The current US economic expansion began in July 2009. If, as we expect, it lasts at least until the end of 2019, it will become the longest on record, beating the 1991 to 2001 expansion.

Although GDP growth in the first three months of 2018 was below average at 2.0 per cent we expect a second-quarter rebound to 3.9 per cent and have increased our full-year forecast to 2.8 per cent. Our inflation forecast is unchanged however: a 2.5 per cent average in 2018, dropping to 2.0 per cent next year.

Yet there are risks. The trade war has prompted reprisals from other countries and may widen to include motor vehicles.

The uncertainty of whether the trade war is contained or escalates further will likely depress the growth of business investment spending for industries directly affected by the new tariffs and quotas. But doubts over growth may affect investment far beyond those industries.

Surveys of business investment intentions provide some early clues. Plans to increase capital spending over the next six months were at record levels in the first quarter of 2018 but while still strong in the second quarter, were down.

Our expectation of a second-quarter GDP rebound is based on a recovery in consumer spending and a jump in net exports.

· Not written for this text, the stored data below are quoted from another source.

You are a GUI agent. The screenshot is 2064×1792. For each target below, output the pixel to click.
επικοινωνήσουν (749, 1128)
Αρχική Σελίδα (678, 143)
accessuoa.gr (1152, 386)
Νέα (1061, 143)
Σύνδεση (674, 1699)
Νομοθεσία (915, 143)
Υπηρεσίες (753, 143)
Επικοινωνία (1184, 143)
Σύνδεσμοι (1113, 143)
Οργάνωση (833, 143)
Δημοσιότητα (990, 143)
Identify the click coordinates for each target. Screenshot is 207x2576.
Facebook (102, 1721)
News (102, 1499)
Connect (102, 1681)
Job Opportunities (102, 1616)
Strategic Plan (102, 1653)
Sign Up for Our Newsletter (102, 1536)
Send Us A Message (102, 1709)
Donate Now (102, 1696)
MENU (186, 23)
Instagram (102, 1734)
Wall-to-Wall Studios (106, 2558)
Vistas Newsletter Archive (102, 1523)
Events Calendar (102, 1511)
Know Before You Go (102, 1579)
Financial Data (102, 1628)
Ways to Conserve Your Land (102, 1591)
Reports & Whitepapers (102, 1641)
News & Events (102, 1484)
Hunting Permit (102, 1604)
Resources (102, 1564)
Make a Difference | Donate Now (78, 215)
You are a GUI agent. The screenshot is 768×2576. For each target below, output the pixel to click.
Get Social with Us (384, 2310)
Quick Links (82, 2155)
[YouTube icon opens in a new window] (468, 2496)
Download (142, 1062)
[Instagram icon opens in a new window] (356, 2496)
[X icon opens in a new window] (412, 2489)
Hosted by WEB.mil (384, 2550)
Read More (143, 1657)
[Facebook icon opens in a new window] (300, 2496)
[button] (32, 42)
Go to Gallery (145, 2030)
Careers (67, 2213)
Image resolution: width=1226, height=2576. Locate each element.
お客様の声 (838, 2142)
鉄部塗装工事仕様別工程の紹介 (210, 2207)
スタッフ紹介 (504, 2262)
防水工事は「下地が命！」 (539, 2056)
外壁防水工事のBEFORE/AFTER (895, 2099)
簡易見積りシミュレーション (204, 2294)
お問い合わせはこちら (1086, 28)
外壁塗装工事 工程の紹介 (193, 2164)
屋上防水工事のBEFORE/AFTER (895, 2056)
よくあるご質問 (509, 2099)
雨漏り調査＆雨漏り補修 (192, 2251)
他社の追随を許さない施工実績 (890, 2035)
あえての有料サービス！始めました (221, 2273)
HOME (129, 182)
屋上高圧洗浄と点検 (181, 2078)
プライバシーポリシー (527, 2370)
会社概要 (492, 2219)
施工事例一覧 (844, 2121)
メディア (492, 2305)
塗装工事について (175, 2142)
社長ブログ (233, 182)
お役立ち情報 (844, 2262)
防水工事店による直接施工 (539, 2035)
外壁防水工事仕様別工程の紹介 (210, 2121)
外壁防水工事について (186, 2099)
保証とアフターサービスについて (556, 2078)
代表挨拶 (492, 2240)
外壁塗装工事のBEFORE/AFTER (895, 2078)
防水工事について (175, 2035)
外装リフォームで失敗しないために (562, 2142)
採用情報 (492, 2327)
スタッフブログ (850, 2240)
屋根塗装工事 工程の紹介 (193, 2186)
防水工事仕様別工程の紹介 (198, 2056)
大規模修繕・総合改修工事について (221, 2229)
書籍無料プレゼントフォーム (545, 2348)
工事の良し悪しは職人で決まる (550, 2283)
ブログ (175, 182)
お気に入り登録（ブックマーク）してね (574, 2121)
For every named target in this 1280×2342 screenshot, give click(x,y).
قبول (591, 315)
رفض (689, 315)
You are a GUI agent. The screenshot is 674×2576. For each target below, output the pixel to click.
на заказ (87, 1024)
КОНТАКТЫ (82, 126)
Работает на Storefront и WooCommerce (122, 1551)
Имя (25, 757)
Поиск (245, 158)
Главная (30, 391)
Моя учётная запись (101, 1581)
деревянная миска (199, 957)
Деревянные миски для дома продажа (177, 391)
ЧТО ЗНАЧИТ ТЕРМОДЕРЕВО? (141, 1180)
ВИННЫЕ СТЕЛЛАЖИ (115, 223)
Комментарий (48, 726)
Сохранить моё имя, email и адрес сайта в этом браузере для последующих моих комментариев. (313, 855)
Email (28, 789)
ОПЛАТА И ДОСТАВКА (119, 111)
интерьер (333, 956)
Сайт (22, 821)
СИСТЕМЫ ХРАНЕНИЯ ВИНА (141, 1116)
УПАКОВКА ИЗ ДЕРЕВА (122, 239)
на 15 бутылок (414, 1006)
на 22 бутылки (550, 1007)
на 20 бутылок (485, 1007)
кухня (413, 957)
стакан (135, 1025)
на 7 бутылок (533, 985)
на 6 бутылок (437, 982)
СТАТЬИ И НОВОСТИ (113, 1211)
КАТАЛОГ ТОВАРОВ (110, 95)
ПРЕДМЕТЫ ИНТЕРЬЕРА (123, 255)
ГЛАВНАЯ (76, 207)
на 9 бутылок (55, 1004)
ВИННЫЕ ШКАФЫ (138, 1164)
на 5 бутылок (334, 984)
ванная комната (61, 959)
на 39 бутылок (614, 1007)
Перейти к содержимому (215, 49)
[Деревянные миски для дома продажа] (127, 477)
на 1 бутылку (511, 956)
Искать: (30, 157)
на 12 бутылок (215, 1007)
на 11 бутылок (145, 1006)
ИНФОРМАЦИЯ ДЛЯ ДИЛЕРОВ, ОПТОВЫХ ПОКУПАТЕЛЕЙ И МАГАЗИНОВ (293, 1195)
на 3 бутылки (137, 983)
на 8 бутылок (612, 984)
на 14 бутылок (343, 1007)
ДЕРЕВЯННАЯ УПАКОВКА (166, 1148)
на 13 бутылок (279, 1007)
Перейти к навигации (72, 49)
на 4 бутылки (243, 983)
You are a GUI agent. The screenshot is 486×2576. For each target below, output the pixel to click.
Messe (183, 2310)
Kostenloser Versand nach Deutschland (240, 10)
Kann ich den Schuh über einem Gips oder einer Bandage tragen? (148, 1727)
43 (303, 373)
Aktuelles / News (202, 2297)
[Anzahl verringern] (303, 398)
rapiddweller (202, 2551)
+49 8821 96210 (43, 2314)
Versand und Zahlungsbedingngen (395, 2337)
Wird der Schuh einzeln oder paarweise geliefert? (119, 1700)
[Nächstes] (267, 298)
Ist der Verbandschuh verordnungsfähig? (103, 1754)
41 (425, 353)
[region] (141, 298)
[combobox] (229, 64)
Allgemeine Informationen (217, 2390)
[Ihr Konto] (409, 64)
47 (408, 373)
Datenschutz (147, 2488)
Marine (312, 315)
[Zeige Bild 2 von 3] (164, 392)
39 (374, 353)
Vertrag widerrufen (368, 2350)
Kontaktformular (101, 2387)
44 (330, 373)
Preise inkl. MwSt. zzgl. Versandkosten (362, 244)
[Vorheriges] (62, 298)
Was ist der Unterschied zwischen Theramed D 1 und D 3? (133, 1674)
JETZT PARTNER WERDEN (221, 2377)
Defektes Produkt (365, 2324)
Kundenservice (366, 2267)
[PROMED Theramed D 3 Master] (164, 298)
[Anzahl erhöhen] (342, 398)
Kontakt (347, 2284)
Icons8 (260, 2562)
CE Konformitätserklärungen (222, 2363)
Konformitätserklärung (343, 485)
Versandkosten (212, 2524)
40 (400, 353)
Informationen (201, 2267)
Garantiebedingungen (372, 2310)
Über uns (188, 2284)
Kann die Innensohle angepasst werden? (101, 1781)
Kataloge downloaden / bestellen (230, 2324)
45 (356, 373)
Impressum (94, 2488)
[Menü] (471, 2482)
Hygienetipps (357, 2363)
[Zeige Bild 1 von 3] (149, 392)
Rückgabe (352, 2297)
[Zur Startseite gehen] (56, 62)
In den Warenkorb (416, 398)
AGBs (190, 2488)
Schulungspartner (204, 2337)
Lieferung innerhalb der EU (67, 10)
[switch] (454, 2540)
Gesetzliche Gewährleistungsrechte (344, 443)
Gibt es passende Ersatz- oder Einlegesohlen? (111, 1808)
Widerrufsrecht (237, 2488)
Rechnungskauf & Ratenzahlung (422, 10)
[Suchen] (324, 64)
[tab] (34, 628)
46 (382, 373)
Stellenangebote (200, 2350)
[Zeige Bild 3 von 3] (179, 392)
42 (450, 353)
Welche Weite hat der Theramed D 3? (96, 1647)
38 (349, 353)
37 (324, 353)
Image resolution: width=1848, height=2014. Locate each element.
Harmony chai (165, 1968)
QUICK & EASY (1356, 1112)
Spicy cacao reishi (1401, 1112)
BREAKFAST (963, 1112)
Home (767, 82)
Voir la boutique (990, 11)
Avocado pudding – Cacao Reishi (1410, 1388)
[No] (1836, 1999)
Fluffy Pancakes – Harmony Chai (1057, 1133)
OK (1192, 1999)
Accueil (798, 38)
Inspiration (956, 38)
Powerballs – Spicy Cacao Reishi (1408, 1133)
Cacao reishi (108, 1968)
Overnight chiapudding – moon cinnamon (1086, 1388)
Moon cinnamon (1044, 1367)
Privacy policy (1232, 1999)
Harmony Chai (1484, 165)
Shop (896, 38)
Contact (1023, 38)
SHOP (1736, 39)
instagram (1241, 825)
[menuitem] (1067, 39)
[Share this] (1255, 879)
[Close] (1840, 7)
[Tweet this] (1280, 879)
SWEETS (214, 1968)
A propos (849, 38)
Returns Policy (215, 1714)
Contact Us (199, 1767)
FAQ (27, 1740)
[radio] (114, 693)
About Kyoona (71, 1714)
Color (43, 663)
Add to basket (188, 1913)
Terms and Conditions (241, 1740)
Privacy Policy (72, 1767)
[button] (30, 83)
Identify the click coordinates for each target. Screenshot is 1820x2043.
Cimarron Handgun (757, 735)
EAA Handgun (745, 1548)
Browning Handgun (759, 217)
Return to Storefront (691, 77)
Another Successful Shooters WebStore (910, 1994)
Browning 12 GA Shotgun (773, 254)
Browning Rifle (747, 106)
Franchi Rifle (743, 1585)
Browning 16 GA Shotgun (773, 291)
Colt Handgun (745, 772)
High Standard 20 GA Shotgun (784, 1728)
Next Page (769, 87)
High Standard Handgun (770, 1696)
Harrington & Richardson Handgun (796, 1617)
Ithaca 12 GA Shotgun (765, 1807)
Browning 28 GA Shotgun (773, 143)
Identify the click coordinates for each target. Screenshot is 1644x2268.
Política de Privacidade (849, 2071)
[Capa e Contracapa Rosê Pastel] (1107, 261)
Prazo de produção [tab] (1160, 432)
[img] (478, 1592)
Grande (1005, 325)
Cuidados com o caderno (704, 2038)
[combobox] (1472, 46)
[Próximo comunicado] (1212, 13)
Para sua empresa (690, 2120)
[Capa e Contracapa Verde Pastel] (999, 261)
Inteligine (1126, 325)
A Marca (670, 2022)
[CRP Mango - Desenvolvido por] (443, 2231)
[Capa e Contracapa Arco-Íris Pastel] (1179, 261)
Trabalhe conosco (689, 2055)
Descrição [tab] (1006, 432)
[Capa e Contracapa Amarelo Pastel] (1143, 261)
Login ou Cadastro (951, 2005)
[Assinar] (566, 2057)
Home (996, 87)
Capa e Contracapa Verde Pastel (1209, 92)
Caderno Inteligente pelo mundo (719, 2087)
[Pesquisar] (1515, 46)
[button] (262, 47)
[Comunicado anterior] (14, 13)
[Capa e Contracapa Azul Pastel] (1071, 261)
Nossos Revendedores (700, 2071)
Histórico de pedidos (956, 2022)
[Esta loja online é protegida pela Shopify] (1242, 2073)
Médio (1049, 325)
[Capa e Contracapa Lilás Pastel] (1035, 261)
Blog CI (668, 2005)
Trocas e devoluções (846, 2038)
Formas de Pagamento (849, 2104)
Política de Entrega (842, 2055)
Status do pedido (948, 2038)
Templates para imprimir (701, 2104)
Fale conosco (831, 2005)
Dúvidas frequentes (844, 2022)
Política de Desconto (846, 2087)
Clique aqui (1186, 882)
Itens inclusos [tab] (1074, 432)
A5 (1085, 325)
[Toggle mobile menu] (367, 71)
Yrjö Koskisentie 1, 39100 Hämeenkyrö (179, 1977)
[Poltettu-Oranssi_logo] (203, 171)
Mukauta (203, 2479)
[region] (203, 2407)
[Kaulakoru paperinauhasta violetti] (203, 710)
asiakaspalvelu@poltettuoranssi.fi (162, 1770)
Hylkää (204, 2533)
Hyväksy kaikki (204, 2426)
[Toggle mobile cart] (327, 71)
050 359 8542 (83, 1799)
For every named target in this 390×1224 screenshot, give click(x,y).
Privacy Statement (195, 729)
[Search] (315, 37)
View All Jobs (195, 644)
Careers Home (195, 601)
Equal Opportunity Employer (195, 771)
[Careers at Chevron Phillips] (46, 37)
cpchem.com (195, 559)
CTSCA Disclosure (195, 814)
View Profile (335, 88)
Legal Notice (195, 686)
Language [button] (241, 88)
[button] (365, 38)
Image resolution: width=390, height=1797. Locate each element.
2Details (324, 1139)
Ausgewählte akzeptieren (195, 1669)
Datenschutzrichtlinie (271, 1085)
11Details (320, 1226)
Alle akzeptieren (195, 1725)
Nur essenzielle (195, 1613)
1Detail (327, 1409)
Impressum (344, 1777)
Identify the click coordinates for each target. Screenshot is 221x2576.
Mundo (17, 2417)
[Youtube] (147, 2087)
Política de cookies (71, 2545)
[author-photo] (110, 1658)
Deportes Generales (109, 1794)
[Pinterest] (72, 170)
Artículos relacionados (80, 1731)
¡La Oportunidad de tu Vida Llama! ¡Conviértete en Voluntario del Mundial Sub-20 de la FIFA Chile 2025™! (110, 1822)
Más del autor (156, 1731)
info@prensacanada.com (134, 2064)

But higher oil prices, encouraging increased drilling and production, mean investment spending is expanding again too, lifting total business fixed investment by 7 per cent in the past year.

The sustainability of the upturn in GDP growth is likely to rest on the strength of business spending in the year ahead. And whether business investment remains strong may depend on a tug-of-war between factors such as tax cuts and the disruption and uncertainty stemming from higher tariffs and trade tensions.

A full-out trade war would create upside risks for inflation, in our view. The economy is close to full employment and demand growth is being boosted by fiscal stimulus. Hitting the economy now with tariffs on a wide range of imports could spark increased inflation expectations – partly in response to price increases on imported goods, and partly as consumers realise there are few offsets to stop price increases being passed on.

With so few historical precedents for this situation, decision-making is difficult for the US Federal Reserve as well as for business. Nevertheless, we continue to anticipate a quarter-point interest rate hike in September and another in December 2018.